3. Learn to appreciate others
American psychologist william james said: "Desiring to be appreciated is the most basic nature of human beings." Facts have proved that some people are popular because they are good at catching the bright spots in others and praising them at the right time. Don't take this simple understanding as flattery, because everyone needs to be praised and paid attention to.
However, it depends on human effort. Besides subjective reasons, there are also objective reasons for teenagers' interpersonal problems, that is, the reasons of their parents and teachers who live with them day and night.
Factors Affecting Adolescent Interpersonal Relations
Family is the main living environment of teenagers, and the problem of parent-child communication is very common. Many students think that parents don't understand whether they don't trust themselves, don't care much about themselves, or don't leave space for themselves. When they come home a little late, they have to question their whereabouts one by one, investigate their classmates who are in love with them one by one, or make phone calls everywhere to let everyone who knows them know that they will not come home after school.
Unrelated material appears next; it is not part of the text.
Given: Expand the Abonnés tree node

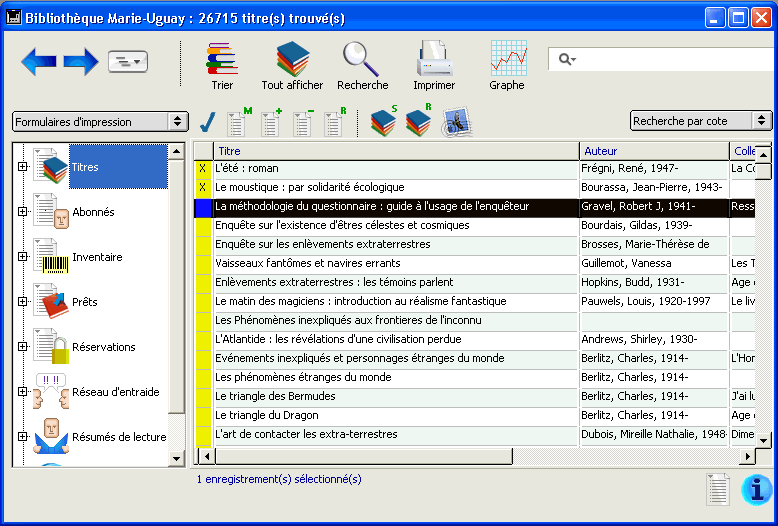Looking at the screenshot, I should pyautogui.click(x=22, y=211).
Some students think that their parents are autocratic, either strictly interfere with their friends or treat their poor grades and playful friends as eyesores; There are still many students who feel that their parents simply look down on themselves and always compare themselves with the children of relatives and neighbors, feeling that they are inferior to others everywhere. These problems have brought the tension and contradiction of parent-child relationship, and caused great psychological pressure and even irreparable harm to teenagers.
School is another important living environment for teenagers. Common interpersonal problems of teenagers at school include: communication with classmates, communication with teachers and so on. The communication problems with classmates are mainly manifested in that they don't like the practices of some classmates, don't get along well with classmates, can't find a sense of belonging between classes and classmates, can't find the understanding and trust of classmates and friends, and don't know how to solve the contradictions with classmates. The communication problems with teachers are mainly manifested in: I am very concerned about teachers' attitudes and opinions about myself, and I don't like teachers to praise other students; Think that teachers are biased against themselves, thus alienating teachers; I think the teacher is too autocratic, resolute in his occasional mistakes and deaf to his own explanations. A little argument is considered to be a sophistry and a challenge to the teacher's authority, so it's just "eating soft rice instead of hard rice" and simply confronting the teacher to the end.